ST. GEORGE — Kelle Stephens was reinstated Thursday as president of Dixie Technical College, one week after she filed a lawsuit alleging a lack of due process in the decision to fire her five months ago.
Stephens, who was fired as president of the school in January, was reinstated by a 12-1 vote by the board of trustees for the Utah System of Technical Colleges, effective July 1. In exchange for Stephens dropping all her legal claims against the organization, she will also receive a $100,000 settlement and a salary raise of approximately $14,000.
The decision came during a special board meeting via conference call. The specific reason Stephens was reinstated by the board of trustees was not shared during the 10-minute meeting, but it took place exactly one week after Stephens filed a lawsuit on May 31 against the Utah System of Technical Colleges and its commissioner Dave Woolstenhulme.
What the lawsuit says
Stephens’ lawsuit alleges Woolstenhulme “intentionally” and “deceitfully” defamed her and misrepresented her to the board of trustees, which the lawsuit claims is what led her to be fired. It also alleges Stephens was fired without the board of trustees allowing her due process to defend herself before she was fired.
Details on a months-long feud between Woolstenhulme and Stephens were included in her lawsuit, including other happenings that led up to the board of trustees’ decision to fire her.
The lawsuit mentions an anonymous letter and audio recordings of Stephens from a closed meeting with her executive team that was sent to Woolstenhulme in December 2016. The contents of the letter and recordings has not been publicly released, but Stephens’ lawsuit claims the letter was “defamatory” and the recording was “private” and “taken out of context.”
The letter and recordings were subsequently sent to the board of trustees and several state legislators, according to Stephens’ lawsuit. Because of what was contained in the letter and recordings, Woolstenhulme decided to put Stephens on probation in January 2017, which lasted until June 2017, according to the lawsuit.
Stephens’ lawsuit also claims Woolstenhulme incorrectly assumed and perpetuated the idea Stephens committed the board of trustees to a $1 million increase in the bond to build Dixie Tech’s new campus before the increase was actually approved. Without consulting with Stephens, Woolstenhulme placed a stop-work order on the building project of the campus in February 2017 because of this assumption, which cost the school $126,000, according to the lawsuit.
After Woolstenhulme held 18 closed meetings over 12 months with the board of trustees, the decision was made to fire Stephens in January, according to the lawsuit. Stephens was given only 30 minutes at one of the meetings to defend herself, according to the lawsuit.

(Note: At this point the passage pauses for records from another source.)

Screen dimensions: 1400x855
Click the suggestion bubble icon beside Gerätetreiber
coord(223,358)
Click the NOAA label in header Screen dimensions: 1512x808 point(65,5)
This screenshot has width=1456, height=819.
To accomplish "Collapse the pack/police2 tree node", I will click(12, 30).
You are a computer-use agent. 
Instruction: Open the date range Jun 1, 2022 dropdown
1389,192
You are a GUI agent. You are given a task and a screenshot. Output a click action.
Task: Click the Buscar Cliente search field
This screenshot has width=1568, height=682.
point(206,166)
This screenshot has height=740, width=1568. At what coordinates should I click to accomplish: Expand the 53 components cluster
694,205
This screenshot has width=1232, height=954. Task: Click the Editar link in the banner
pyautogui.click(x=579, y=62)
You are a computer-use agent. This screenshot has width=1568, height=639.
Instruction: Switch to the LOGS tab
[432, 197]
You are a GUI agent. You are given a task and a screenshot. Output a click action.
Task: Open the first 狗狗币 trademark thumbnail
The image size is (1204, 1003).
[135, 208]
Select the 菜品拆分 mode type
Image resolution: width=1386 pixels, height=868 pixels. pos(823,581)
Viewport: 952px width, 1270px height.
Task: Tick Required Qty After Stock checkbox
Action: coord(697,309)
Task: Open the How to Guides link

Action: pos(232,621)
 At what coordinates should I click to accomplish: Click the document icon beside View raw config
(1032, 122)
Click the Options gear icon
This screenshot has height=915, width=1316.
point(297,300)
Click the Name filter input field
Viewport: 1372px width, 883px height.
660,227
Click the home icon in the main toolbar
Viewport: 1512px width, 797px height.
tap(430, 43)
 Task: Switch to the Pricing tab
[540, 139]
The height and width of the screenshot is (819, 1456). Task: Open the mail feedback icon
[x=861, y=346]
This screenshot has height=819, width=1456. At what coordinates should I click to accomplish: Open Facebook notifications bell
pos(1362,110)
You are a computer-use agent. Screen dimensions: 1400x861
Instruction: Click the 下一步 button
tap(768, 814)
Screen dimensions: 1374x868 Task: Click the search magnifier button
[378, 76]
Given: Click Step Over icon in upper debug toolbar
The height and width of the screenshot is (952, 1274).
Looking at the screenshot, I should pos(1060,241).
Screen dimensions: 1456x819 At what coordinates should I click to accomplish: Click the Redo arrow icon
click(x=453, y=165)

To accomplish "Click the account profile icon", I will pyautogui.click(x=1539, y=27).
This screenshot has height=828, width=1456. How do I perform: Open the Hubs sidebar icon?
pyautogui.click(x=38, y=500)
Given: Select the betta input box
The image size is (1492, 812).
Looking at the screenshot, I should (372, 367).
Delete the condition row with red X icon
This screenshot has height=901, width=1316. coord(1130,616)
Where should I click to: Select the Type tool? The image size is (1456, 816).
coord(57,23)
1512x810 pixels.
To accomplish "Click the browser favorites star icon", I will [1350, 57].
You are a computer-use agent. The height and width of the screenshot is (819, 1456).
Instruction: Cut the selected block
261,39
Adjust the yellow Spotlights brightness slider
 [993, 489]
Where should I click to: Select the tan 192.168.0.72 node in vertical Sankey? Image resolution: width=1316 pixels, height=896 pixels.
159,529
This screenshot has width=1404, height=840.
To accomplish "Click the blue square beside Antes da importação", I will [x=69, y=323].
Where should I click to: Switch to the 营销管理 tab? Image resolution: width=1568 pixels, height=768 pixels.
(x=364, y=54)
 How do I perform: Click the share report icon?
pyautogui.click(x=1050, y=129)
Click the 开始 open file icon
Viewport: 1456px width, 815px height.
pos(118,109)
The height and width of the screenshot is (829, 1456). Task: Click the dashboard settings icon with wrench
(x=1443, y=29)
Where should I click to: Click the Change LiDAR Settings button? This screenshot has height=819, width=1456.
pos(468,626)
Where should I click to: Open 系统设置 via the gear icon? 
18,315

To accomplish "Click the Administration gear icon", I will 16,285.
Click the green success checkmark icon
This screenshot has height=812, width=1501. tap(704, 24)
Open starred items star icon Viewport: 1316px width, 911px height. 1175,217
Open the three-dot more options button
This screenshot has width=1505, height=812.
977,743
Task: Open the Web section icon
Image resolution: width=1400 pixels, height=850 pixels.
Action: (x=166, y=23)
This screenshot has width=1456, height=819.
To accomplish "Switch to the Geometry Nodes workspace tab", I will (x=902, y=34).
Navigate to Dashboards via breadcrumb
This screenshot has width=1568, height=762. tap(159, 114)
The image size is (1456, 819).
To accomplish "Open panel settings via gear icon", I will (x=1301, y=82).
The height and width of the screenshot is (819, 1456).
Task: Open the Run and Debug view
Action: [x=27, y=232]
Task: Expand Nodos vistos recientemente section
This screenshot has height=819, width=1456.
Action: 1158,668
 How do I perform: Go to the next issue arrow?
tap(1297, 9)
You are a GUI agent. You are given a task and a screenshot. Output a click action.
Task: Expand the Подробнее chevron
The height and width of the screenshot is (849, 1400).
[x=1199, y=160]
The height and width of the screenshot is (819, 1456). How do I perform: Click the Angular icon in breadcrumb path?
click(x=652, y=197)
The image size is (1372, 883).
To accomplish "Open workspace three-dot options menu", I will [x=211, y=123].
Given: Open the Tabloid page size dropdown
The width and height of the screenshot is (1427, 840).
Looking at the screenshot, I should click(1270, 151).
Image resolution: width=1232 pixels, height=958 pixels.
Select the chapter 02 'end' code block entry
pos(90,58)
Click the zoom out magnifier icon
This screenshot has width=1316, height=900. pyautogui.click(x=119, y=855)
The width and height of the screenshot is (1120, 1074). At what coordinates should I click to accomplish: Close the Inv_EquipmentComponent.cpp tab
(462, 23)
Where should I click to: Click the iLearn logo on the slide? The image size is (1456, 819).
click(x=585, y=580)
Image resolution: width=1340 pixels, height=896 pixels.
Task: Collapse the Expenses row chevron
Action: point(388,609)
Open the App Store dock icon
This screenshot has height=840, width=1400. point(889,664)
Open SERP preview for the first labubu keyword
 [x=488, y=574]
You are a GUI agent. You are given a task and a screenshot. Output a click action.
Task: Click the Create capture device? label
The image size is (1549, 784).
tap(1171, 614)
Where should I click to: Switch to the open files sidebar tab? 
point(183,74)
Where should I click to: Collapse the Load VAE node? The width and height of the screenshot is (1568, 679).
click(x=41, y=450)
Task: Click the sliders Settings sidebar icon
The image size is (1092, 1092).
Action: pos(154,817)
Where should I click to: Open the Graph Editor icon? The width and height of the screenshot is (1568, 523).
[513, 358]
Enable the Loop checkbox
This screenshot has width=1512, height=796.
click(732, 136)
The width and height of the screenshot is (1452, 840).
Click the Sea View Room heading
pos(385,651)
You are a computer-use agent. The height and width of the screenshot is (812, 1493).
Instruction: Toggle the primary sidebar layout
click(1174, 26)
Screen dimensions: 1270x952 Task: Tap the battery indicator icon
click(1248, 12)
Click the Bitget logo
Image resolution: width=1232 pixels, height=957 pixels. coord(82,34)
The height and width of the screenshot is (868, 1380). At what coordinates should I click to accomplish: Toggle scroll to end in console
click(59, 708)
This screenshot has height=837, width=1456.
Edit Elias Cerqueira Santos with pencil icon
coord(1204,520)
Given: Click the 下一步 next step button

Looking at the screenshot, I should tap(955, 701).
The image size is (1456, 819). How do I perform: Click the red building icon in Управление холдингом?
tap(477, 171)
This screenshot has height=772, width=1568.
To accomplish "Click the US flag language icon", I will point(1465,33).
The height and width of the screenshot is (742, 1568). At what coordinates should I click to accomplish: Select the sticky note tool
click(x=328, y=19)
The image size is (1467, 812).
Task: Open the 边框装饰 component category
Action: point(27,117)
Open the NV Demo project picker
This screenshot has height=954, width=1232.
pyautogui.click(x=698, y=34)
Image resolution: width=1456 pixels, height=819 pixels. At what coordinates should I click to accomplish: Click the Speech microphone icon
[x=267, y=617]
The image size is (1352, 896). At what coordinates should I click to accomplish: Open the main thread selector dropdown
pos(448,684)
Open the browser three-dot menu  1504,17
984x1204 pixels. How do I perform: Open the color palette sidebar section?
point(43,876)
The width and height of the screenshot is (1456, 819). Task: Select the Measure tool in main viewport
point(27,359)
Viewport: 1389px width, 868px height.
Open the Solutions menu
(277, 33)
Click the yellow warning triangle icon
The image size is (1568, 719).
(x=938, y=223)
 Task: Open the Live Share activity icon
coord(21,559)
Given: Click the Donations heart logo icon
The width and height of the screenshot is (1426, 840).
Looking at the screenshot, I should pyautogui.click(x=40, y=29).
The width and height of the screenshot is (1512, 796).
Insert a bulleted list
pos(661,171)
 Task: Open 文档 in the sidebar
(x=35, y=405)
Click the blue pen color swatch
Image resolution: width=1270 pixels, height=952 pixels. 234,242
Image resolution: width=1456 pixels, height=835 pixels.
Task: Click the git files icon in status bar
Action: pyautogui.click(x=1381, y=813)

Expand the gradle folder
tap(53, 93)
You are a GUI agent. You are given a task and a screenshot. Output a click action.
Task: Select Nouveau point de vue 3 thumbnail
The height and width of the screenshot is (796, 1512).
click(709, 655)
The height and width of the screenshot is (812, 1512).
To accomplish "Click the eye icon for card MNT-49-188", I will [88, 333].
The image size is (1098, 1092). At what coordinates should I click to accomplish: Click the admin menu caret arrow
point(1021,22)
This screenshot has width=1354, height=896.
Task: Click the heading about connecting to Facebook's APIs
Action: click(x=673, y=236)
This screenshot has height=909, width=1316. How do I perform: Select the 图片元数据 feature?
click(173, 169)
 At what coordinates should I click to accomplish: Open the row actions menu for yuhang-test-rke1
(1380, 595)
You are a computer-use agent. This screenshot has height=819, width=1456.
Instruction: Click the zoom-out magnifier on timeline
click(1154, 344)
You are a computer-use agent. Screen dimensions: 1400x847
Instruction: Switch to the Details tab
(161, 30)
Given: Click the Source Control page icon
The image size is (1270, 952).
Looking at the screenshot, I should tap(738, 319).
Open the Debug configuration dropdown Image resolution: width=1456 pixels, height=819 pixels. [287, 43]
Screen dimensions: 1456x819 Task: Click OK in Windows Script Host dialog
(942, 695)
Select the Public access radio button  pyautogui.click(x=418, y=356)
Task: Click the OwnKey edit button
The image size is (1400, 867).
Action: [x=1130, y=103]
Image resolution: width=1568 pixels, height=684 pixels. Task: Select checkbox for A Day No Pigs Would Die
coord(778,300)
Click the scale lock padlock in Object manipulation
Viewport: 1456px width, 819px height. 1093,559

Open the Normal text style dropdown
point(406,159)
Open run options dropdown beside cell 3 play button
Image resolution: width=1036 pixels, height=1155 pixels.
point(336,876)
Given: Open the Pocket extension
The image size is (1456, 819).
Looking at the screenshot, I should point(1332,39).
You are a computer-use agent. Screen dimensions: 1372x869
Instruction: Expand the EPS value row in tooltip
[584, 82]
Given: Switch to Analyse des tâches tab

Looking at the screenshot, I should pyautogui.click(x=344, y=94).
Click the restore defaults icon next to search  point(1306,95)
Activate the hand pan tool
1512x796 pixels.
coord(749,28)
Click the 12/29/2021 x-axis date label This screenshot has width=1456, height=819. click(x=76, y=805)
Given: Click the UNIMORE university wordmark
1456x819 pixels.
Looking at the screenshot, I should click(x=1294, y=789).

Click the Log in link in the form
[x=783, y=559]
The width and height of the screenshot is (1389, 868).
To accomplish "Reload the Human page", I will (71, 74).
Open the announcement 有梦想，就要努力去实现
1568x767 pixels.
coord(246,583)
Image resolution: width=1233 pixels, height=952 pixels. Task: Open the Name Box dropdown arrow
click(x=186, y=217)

“During this entire process, president Stephens was effectively excluded from the process until the day of her termination, and then was given only 30 minutes, and when she ran over the limit, the trustees complained about her not being considerate of their time,” Stephens’ lawsuit alleges.
As a result of the anonymous letter, recordings, rumors that were spread, Woolstenhulme’s actions and Stephens getting fired, her character and reputation were “assassinated” and “permanently destroyed with city, county and state government,” according to her lawsuit. Stress from the situation allegedly caused Stephens to suffer from “severe anxiety and feelings of helplessness.”
After the board of trustees voted to reinstate Stephens to her role as president Thursday, Stephens said she “would just like to say thank you.” Stephens officially dropped her lawsuit against Woolstenhulme and Utah System of Technical Colleges on Friday.
“I love Dixie Technical College,” Stephens said. “I love the staff and the students and the faculty.”
Stephen Wade, a member of the board of trustees and president of Wade Automotive Group, said at the meeting this outcome is one that nobody expected.
“A lot of turmoil has been involved here for a lot of people,” Wade said.
The only vote against reinstating Stephens came from Scott Theurer, a dentist in Logan representing Bridgerland Technical College for the board of trustees.
The specific reason Stephens is being reinstated to her job was not shared at the meeting, nor is it something the Utah System of Technical Colleges will comment on, assistant commissioner Joseph Demma said.
Asked if he supported the decision to reinstate Stephens, Demma simply said: “It’s a decision made by the board of trustees, and I support the board of trustees, of course.”
The previous search for a new president of Dixie Tech after Derek Hadlock had been serving as the acting president will be suspended and the candidates will be notified, board of trustees chairman Jim Evans said.
Attempts by St. George News to reach Stephens or Woolstenhulme were unsuccessful. Daniel Wilde, Stephens’ attorney, did not immediately respond to St. George News’ requests for comment. And Steven Densley, assistant Utah attorney general and legal representative for Woolstenhulme and Utah System of Technical Colleges declined to comment on the case because of confidentiality agreements.